United States Army general (1924–2008)

John Willson Donaldson (1924–2008) was a brigadier general in the United States Army. A West Point graduate, he served in World War II, the Korean War and the Vietnam War.

In the wake of the My Lai massacre conducted by units under the 11th Infantry Brigade that he commanded, Donaldson was criticized by several subordinates privately, including a letter sent by a Specialist Tom Glenn in November 1968 to William Westmoreland alleging that routine war crimes were standard operating procedures under Donaldson.
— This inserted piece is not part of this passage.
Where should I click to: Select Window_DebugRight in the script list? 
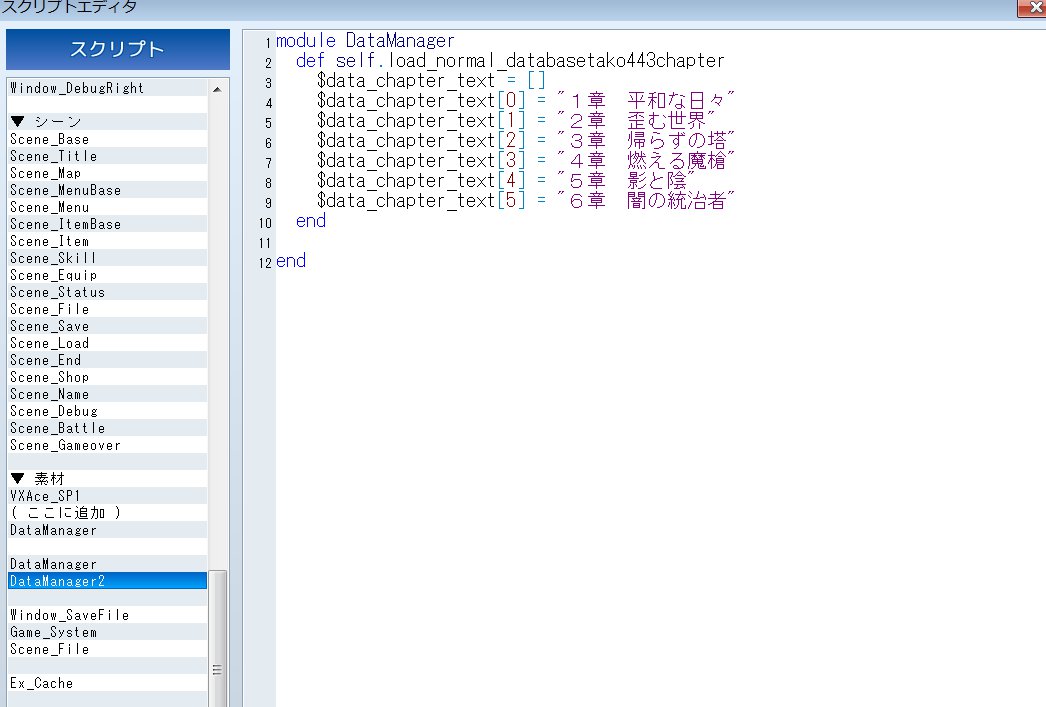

On 2 June 1971, Donaldson was charged with the murder of six South Vietnamese civilians during operations in November 1968-January 1969 while conducting aerial reconnaissance in Quảng Ngãi Province. A colonel at the time of the alleged crimes, he was the first U.S. general charged with war crimes since General Jacob H. Smith in 1902 and the highest ranking American to be accused of war crimes during the Vietnam War. Helicopter pilots had alleged that Donaldson routinely fired upon civilians. According to a senior Army investigator for the Donaldson case, "they [Colonel Donaldson] used to bet in the morning how many people they could kill – old people, civilians, it didn’t matter," the investigator said. "Some of the stuff would curl your hair." The charges against Donaldson were dropped for lack of evidence.

Donaldson later retired from the Army in good standing and died on August 13, 2008, at the age of 84.